- [WHAT TO PRODUCE]
Rewrite the listing from the line with "Where should I click to: Click the reddish-brown" through the last line, requests included, with each coordinate in the answers multiplied by 0.35 and rounded to a whole number (halves round up). Give only those lines.

- [DATA FOR THIS EXERCISE]

++++++++++

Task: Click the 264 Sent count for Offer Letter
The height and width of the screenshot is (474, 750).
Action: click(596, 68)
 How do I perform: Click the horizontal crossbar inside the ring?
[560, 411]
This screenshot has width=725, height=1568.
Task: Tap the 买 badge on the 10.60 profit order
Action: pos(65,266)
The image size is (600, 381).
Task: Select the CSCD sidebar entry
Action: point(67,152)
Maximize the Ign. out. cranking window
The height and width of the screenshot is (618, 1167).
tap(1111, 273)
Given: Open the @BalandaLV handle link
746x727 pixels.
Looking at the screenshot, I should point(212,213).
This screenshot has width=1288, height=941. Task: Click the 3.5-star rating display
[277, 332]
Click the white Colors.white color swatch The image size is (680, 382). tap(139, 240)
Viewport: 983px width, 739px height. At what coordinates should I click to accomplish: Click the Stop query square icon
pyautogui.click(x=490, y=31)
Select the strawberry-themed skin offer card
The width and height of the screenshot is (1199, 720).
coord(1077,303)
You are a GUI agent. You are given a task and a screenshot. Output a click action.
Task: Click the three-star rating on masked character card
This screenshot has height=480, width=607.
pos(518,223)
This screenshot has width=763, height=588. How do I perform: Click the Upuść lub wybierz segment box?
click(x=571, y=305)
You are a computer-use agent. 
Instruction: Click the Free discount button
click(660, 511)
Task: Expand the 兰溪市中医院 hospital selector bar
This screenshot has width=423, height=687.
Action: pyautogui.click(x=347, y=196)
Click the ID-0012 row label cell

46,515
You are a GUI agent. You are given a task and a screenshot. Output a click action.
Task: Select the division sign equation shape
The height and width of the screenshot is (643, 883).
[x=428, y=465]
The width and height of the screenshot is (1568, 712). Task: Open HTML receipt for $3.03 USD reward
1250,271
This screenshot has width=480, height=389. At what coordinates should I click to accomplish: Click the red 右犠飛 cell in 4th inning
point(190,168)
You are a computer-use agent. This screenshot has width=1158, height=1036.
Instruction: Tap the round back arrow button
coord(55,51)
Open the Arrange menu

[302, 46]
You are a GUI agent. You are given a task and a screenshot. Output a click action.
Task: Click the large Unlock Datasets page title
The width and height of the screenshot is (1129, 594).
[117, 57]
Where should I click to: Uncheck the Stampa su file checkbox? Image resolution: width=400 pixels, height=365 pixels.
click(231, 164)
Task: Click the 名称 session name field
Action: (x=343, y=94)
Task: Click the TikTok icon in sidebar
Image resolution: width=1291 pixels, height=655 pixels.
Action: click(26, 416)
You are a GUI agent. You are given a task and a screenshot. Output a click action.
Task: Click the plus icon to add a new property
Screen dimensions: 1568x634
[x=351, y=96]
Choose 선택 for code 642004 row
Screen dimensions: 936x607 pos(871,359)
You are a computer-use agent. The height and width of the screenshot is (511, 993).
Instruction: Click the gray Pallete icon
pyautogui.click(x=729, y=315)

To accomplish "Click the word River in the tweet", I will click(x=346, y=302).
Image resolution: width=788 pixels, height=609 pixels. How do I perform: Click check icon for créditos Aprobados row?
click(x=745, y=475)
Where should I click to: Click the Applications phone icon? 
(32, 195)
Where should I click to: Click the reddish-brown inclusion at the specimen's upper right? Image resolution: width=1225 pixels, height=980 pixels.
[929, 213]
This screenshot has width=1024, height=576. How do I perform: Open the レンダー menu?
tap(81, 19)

++++++++++

- [EXERCISE SOLUTION]
Where should I click to: Click the reddish-brown inclusion at the specimen's upper right? Image resolution: width=1225 pixels, height=980 pixels.
[325, 75]
This screenshot has width=1024, height=576. How do I perform: Open the レンダー menu?
tap(28, 7)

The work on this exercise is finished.